My son is very much of his time, a geek up on the latest technological gizmos. If it were not for him, I may not have discovered digital painting. It may not have been something I would have seriously wasted my time on were it not for his delight in showing me his latest toy (the iPad), its touch-sensitive screen, and all the cool things it could do. That was, maybe, 2008 or 9.
After he demonstrated the drawing app and seeing how enthused I was, he gifted me an iPad.
Painting, free-hand, on a computer touch-screen is a lot less messy—no brushes to clean and erasures are a cinch. One good feature the iPad has over a typical computer with mouse-driven software is that it lets you mimic directly on the screen the gestures you make when painting on canvas. I tested a Wacom tablet once and the experience was too removed from painting on canvas that I nearly swore off digital art making.
You might expect that digital painting on a touch screen is easier than on canvas but for me, at least, it takes nearly as much effort and a fair amount of time (but not as much). Of course, painting apps often have the option of making it easy on yourself and eliminating many decisions an artist has to make.
If you’re painting from a picture, you could take the picture as the base layer, pretty much trace it on subsequent layers with various brushes, and then delete that picture layer. Et, voila, you have produced a fairly photo realistic painting. Not quite painting by numbers but not all that far from it. For me, not much fun and not very challenging.

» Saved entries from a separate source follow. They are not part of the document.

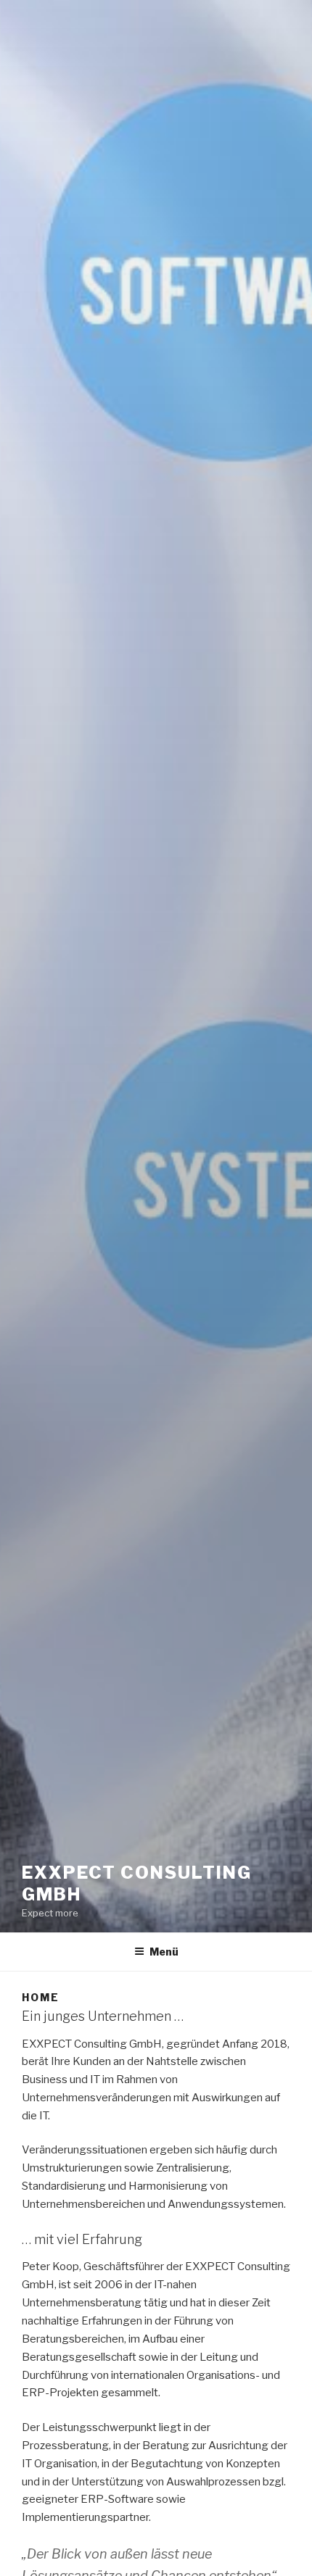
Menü (163, 1951)
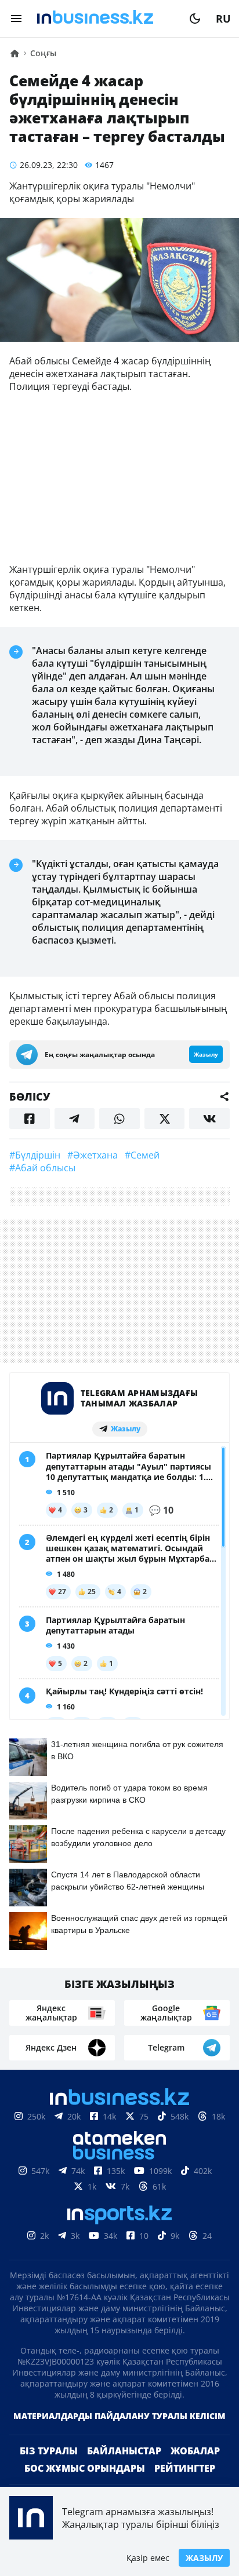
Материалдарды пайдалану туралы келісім (119, 2415)
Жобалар (195, 2451)
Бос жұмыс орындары (84, 2468)
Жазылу (204, 2557)
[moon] (195, 18)
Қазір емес (147, 2557)
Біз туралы (49, 2451)
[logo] (105, 18)
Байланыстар (124, 2451)
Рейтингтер (184, 2468)
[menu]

I prefer something less picture perfect and incorporating all the idiosyncrasies of my flawed perception and hesitant strokes so I paint free-hand.
Woman 2 is my take on an oil painting I saw at the Musée d’Orsay. It’s an 1895 portrait of Madame Lwoff Valentin by Alexandrovitch Serov.
And here again is the oil on canvas version of Asian Vegs Yes, it’s richer and has more depth, because it’s created with a still freer process, and colors you can play with a lot more.